Forbes energy blogger William Pentland has drawn attention this week to a recent report by the Government Accountability Office (GAO) on the near- and medium-term future of nuclear waste storage policy.

The report, "Spent Nuclear Fuel: Accumulating Quantities at Commercial Reactors Present Storage and Other Challenges," projects that the quantity of spent nuclear fuel stored at reactor sites (rather in permanent centralized repositories) will likely double by 2040, from 70 metric tons in 33 states to 140 metric tons. The quantity in temporary storage is equivalent to a block with the area of a football field and 17 meters deep.

Three things can be said about that, right off: (1) Contrary to one's likely first impression, a brick the size of a football field and 17 meters deep is actually not a large quantity in terms of physical volume; it can be easily visualized, which would not be true, for example, of the gigantic volumes of waste generated in coal mining, coal preparation, and coal combustion. (2) That compact volume contains a gigantic quantity of radiation, an amount constantly changing as new spent fuel is added and radioactive materials decay. (3) Given the small quantity but huge radioactivity of the spent fuel, there's no excuse for not handling it in the most responsible possible manner.

Of the existing spent fuel, about three quarters is in cooling ponds, while the remaining quarter has been transferred to much more secure dry casks, according to the GAO. The standing position of U.S. nuclear regulators has been that storage in pools is safe enough. But that position has run into considerable skepticism following the fire that broke out last in a spent fuel storage pond at Fukushima (photo), when the water level in the pool dropped and spent fuel rods overheated. A U.S. Appeals Court has ordered the Nuclear Regulatory Commission to take a much closer second look at temporary nuclear waste storage.

The GAO is agnostic on the question of whether the benefits of accelerating transfer of spent fuel out of ponds into dry cask storage would outweigh risks associated with movement of the wastes. As it tried to look into the matter, however, it found relevant documentation distressingly difficult to locate. "Because a decision on a permanent means of disposing of spent fuel may not be made for years, NRC officials and others may need to make interim decisions, which could be informed by past studies on stored spent fuel. In response to GAO requests, however, NRC could not easily identify, locate, or access studies it had conducted or commissioned because it does not have an agency-wide mechanism to ensure that it can identify and locate such classified studies. As a result, GAO had to take a number of steps to identify pertinent studies, including interviewing numerous officials."

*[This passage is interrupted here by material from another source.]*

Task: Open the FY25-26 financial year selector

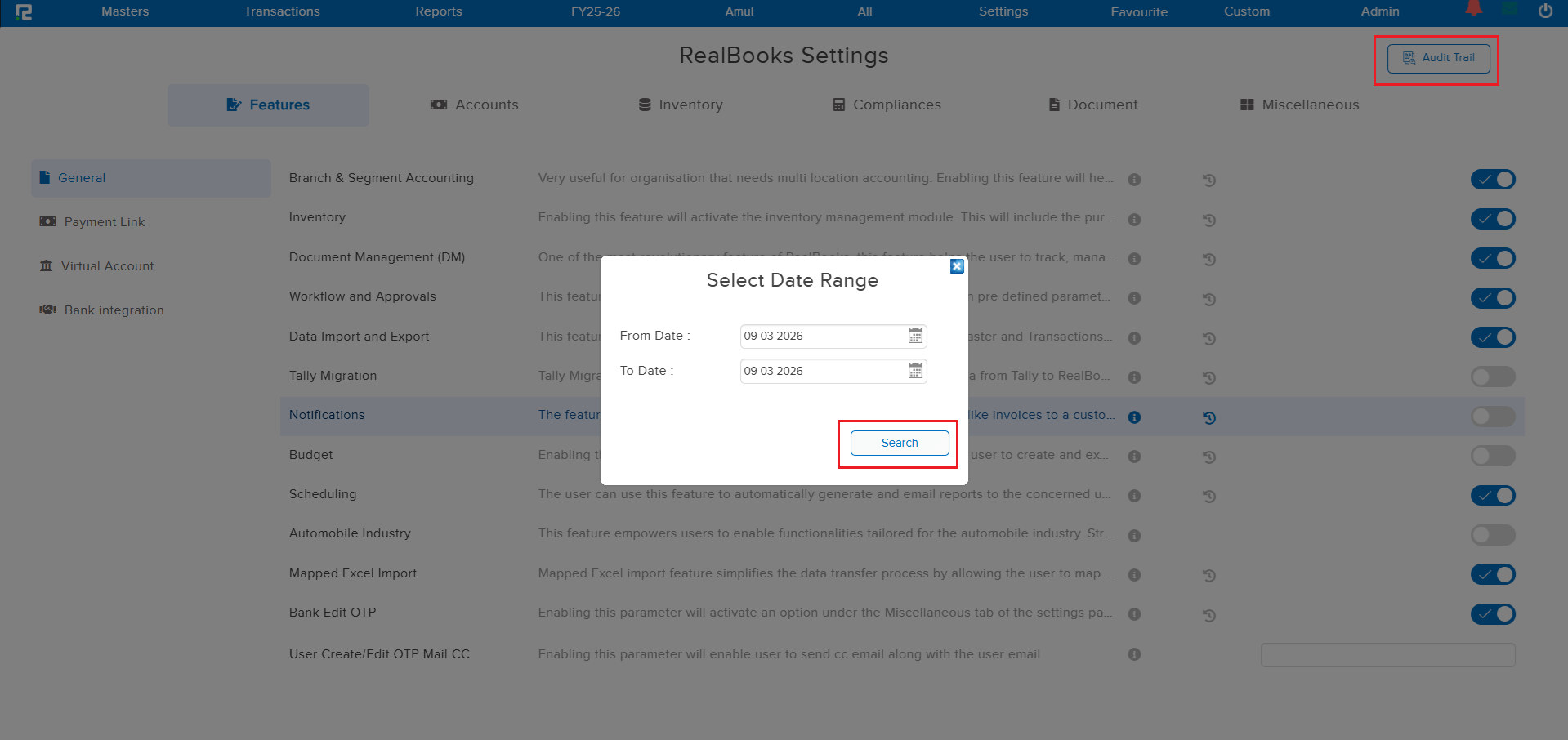Action: (x=596, y=11)

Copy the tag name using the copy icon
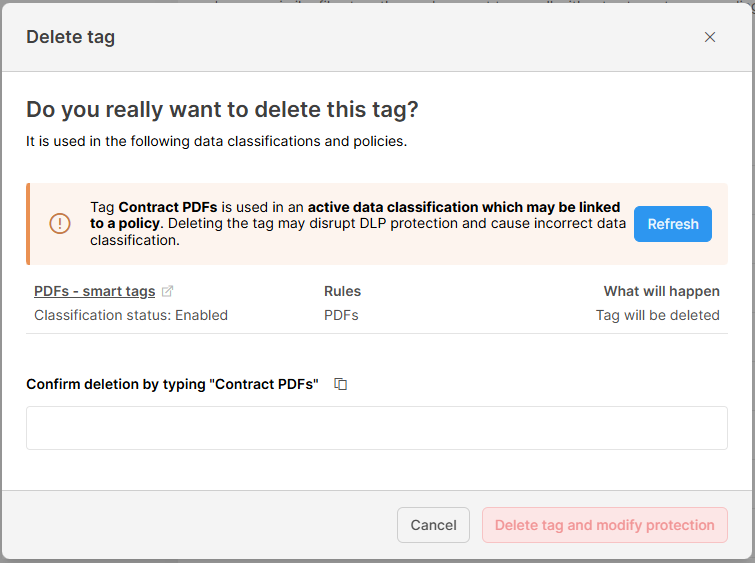(341, 384)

The GAO has advised the NRC to get its documentation in order, and the NRC has accepted that suggestion. My suggestion is that we immediately accelerate transfer of spent fuel from wet to dry storage. The Fukushima fire showed that the risk of a catastrophic mishap in a spent fuel pond is not zero. The United States is and will remain for a long time to come under terrorist threat. A terrorist attack on a spent fuel pond could induce an environmental disaster of unprecedented proportions.

Surely a strong U.S. president in good standing could just order a change in policy and get the job done.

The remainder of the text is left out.